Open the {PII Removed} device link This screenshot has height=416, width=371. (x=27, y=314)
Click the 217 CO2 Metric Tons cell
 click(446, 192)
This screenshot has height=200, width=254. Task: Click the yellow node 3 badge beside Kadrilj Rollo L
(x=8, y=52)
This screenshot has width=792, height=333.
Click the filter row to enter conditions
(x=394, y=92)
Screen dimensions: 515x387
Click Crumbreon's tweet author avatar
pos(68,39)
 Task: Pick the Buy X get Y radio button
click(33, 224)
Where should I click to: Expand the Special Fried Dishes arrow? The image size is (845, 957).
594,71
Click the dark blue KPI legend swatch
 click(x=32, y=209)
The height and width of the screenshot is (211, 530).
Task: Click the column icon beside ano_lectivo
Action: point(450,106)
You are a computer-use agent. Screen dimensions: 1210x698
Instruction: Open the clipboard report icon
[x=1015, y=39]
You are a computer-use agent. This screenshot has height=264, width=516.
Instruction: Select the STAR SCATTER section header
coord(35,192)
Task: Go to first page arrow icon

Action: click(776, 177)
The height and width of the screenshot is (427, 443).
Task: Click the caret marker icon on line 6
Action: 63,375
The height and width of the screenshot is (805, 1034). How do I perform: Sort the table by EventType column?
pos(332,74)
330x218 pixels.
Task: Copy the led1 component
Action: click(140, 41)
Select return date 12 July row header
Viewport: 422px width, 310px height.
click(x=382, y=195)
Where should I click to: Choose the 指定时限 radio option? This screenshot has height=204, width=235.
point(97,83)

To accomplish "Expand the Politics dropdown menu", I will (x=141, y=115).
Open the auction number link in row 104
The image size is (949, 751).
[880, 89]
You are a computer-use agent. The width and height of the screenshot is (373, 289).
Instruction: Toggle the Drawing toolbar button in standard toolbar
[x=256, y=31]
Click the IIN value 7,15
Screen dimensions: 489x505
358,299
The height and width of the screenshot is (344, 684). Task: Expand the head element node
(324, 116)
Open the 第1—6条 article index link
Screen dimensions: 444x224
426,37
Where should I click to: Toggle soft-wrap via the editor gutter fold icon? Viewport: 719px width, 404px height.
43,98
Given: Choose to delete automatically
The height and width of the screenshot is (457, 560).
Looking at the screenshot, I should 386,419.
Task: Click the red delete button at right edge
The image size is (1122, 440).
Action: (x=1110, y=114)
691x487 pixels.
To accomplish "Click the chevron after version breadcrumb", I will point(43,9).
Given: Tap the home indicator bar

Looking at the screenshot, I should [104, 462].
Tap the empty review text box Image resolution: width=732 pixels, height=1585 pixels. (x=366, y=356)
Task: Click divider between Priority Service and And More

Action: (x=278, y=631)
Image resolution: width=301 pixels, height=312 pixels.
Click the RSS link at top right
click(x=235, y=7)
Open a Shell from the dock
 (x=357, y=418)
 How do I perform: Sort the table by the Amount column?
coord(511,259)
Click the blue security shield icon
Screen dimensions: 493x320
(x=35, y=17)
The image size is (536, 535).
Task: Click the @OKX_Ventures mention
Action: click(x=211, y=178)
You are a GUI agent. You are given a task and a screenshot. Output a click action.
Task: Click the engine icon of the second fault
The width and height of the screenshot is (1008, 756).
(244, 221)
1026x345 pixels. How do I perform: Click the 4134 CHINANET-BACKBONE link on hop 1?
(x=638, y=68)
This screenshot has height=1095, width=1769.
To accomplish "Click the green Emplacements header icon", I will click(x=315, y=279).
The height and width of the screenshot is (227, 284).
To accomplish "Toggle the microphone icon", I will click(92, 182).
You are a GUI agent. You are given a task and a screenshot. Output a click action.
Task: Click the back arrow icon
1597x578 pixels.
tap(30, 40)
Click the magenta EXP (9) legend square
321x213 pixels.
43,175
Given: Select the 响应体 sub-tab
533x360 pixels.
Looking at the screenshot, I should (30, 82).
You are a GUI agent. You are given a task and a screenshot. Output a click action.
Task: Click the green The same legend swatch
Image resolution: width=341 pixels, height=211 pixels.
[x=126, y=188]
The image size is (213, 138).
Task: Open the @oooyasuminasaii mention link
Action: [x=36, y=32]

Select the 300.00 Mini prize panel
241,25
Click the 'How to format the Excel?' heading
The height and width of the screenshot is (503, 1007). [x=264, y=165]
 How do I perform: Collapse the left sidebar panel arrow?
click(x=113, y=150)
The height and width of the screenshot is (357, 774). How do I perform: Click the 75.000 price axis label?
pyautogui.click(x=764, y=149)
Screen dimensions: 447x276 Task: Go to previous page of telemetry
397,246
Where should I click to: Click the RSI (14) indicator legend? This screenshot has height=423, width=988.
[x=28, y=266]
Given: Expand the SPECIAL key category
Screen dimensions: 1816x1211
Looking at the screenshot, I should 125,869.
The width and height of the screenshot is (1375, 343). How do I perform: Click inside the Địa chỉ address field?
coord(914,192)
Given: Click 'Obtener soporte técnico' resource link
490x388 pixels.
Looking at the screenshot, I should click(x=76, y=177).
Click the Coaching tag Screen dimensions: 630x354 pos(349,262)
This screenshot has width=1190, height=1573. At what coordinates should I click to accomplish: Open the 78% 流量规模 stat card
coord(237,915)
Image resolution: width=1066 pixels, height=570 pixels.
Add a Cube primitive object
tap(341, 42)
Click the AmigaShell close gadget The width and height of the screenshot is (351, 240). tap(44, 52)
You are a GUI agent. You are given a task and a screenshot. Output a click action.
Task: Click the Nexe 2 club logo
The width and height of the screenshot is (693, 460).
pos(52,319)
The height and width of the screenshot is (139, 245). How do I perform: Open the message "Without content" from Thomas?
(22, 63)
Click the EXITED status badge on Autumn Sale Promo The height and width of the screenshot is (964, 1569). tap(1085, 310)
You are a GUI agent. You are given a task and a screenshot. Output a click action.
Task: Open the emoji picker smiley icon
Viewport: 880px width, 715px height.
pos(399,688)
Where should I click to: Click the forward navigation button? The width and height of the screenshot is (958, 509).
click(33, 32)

::::::::

Retype exactly the lines from the one containing "Viewport: 880px width, 715px height." through the end of the data. Add nothing.

▶ **Result of the task**:
Viewport: 880px width, 715px height.
pos(399,688)
Where should I click to: Click the forward navigation button? The width and height of the screenshot is (958, 509).
click(33, 32)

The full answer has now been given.